##### Excerpt provided #####
Renting may seem like the only option
First-time home buyers may have been scared into thinking that renting is still their best option during the pandemic. Increasing credit card debt and a lack of emergency savings may make it more difficult to obtain a mortgage, but renting is still less stable than homeownership. During the pandemic, renters were 53% more likely to struggle financially than homeowners:
– Renters experience more financial stress than homeowners (46% versus 34%).
– Renters are 160% more likely to live on food assistance.
– The number of renters receiving food stamps during the pandemic is triple that of homeowners.
– More than 80% of renters report living paycheck to paycheck.
Housing market perceptions don’t always reflect reality
Some of the above housing market perceptions were true in 2020 and 2021, but real estate market forecasts in 2022 show a rebound in a few key areas.
Construction costs are dropping
With supply chains reopening and the pace of manufacturing increasing, the cost of new construction has decreased slightly since the start of the pandemic. This may lead to new home construction and an easing of the housing squeeze — even with concerns about inflation slowing manufacturing.
##### Material provided #####
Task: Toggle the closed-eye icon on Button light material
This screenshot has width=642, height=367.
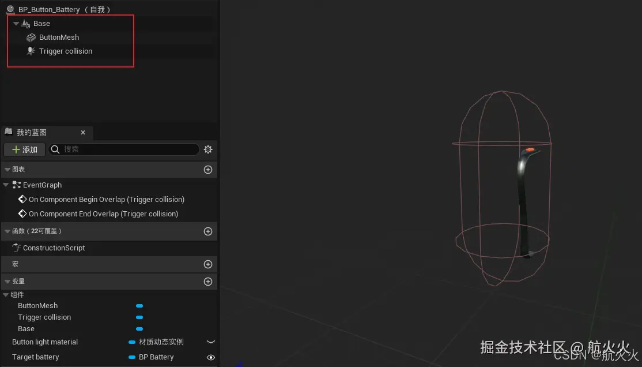Action: pos(211,342)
#####
- _Instructions_:
a – Answer these questions from the housing text:
(i) During the pandemic, how much more likely were renters than homeowners to struggle financially?
(ii) What share of renters report living paycheck to paycheck?
(iii) What two changes does the text credit with lowering the cost of new construction?
b – Go on with the housing text, starting after its last sentence.
The data were taken from a different source than the housing text.

- _Written answers_:
a –
(i) 53% more likely.
(ii) More than 80%.
(iii) Supply chains reopening and the pace of manufacturing increasing.

b –
The economy is growing
In 2022, the economy is forecast to grow by 3.3%. That’s much higher than the global economy’s growth prediction of -3.9% during the height of the pandemic. There are positive signs that people who delayed buying and selling during the pandemic may now participate in the housing market.
Renovation and remodeling are good investments
Even with consumers reporting marginally stronger feelings of job security in 2022, they may not be ready to leap into a new home. The good news is that with lower construction costs and a stronger economy, remodeling an existing home still generates solid returns on investment. Ask a real estate agent to complete a comparative market analysis of similar homes that have sold recently in the neighborhood to learn where to concentrate renovations to get the highest return on investment.